2.    Definitions.  Capitalized terms not otherwise defined herein shall have the same meanings as set forth in the ESPP except as follows:  “Employee” shall mean any full time or part time employee of the Company or a Designated Subsidiary who customarily works for the Company or a Designated Subsidiary, as the case may be.  For the purposes of the Sub-Plan for EEA, there is no minimum working hours requirement per week to be considered an Employee for the purpose of participating in the Sub-Plan for EEA.

3.    Eligibility to Participate.  Notwithstanding any contrary provision in Section 2.1 of the ESPP, all Employees of Designated Subsidiaries in the EEA who are Employees on the start date of an Option Period may elect to participate in the Sub-Plan for EEA.  There will be no minimum waiting period under the Sub-Plan for EEA.

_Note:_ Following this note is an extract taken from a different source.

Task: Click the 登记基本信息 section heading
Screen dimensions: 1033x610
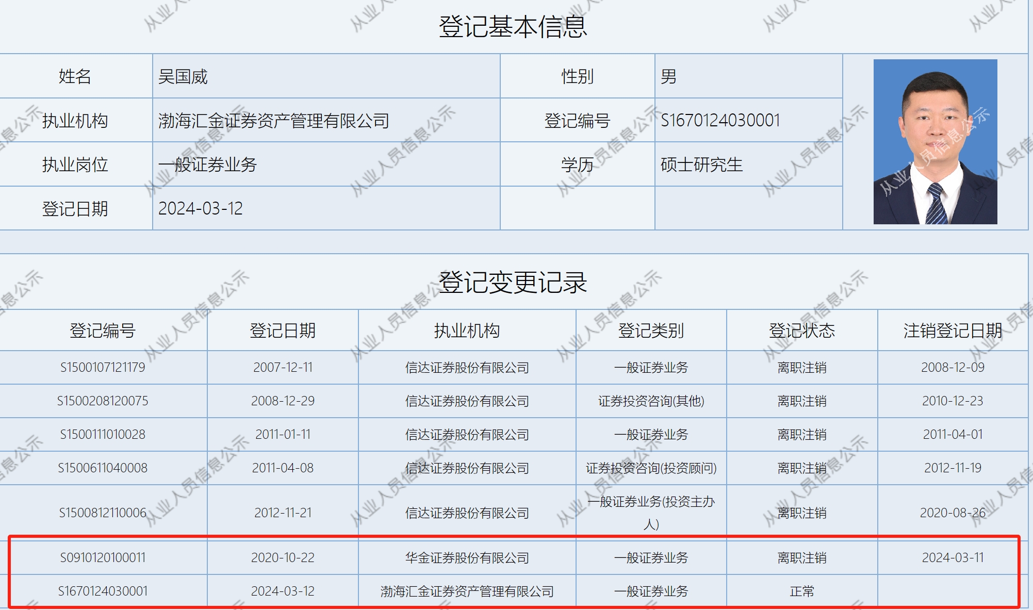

4.    Limitations on Purchase.  In addition to the limitations in Section 3.3 of the ESPP on purchasing shares, Participants in the Sub-Plan for EEA shall not be permitted to contribute EUR 5 million or more for purchases under the Sub-Plan for EEA in any rolling 12 month period.  In the event that the amount Participants in the EEA elect to contribute amounts that would exceed EUR 5 million in any rolling 12 month period, the Committee will reduce allowable contribution amounts by a pro rata amount per Participant.  In the event that reductions are required, the Committee will notify Participants as soon as possible and any amounts that would exceed the permitted contribution amounts will be promptly refunded to Participants without interest.
5.    Shares Available for Issuance.  Shares of Stock issued under the Sub-Plan for EEA shall be counted against the share pool under the ESPP set forth in Section 4.1 of the ESPP.  This Sub-Plan shall not have a separate or additional share pool.
6.    Amendments.  Subject to the terms of the ESPP, the Committee reserves the right to amend or terminate the Sub-Plan for EEA at any time.
7.    Adoption.  The Sub-Plan for EEA is adopted and effective as of May 12, 2015.